**Problem:**
All lines in the material below that hold "Task" should be found and copied.

**Supplied records:**
☆ ☆ ☆ ☆ ☆
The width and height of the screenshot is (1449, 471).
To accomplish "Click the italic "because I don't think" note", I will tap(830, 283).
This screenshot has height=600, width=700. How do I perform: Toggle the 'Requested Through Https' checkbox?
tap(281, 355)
☆ ☆ ☆ ☆ ☆
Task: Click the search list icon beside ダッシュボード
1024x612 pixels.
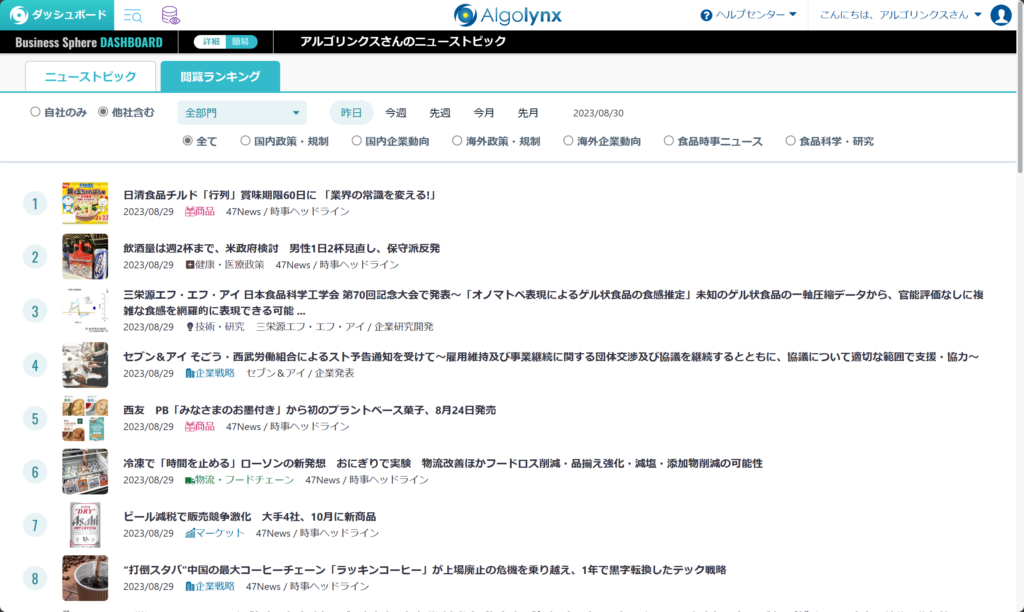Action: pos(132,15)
☆ ☆ ☆ ☆ ☆
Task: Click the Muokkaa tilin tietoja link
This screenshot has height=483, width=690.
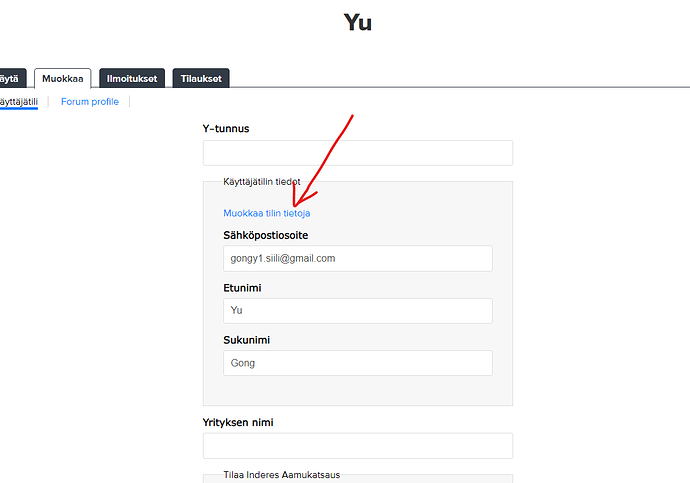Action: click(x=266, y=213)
☆ ☆ ☆ ☆ ☆
**Exercise output:**
Task: Click the search list icon beside ダッシュボード
Task: Click the Muokkaa tilin tietoja link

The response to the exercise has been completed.